İşte Ali Karahasanoğlu bugünkü “Din adamı” dedik “dünya adamı” çıktı! başlıklı yazısı;
“Siz de öyle yapın… Twitleri katlayın.”
“Mahrem bir şey söyleyeceğim..”
“Farkettirmeden..”
“Bildirmeden..”
“Sıkı tutun yani..”
“Sadece bize ait mesele gibi görünmesin yani..”
..
“Allah afiyet versin..”
“Çok bereketli oldu..”
..
“Artık milletvekili adayı göstermeyecekler yani..
Çok önemli değil yani..”
“İdris Bal gibi yapsınlar yani..”
…
Sonrası daha vahim..
Ali Sabancı..
Mustafa Koç..
Nazif Günal eksenli sohbetler.
..
“Tesbih hediye ettik.. Çok beğendi yani..”
vs.
Nedir bunlar, söyler misiniz?
Kendisini emekli vaiz olarak tanıtan..
Sevenlerine tefsir dersi verdiğini açıklayan bir kanaat önderi kabul edilen kişinin..
Kamuoyuna yansıyan “dini” kimliğinin çok ötesinde, bu ilişkilerinin izahı var mı?

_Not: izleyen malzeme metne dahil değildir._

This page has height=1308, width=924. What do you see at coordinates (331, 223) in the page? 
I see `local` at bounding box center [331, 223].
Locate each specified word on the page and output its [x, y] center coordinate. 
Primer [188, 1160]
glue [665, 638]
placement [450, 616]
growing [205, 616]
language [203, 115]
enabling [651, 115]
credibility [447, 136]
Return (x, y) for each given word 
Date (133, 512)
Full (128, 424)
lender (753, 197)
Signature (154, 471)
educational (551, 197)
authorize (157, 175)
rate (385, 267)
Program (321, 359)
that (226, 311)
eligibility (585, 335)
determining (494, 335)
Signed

Bambaşka bir Fetullah Gülen mi tanıyorduk biz?.
Ara sıra uç açıklamalar yapsa da..
Genelde, dini önceleyen.. Ticaretle, dünya ile, işadamları ile pek ilgisi olmayan..Dünya ile ilgisi olmayan bir kanaat önderi diye tanıtılan kişi..
Bugün dahi, sempatizanları, dönüp dönüp, “Bak 4 m2’lik odada kalıyor.. Bakmayın siz o koca binanın konumuna.. O binanın içinde, küçücük bir odası var, Gülen’in” deseler de..
Ortaya çıkan konuşma kasetleri, yeryüzünde iki tane Fetullah Gülen olduğu gerçeğini gözlerimizin önüne net olarak koyuyor..
Birisi bize tanıtılan, “ayet ve hadisler ışığında İslam’ı anlatan bir din adamı”..
Birisi de, sürekli “farkettirmeden iş yaptırmaya” çalışan..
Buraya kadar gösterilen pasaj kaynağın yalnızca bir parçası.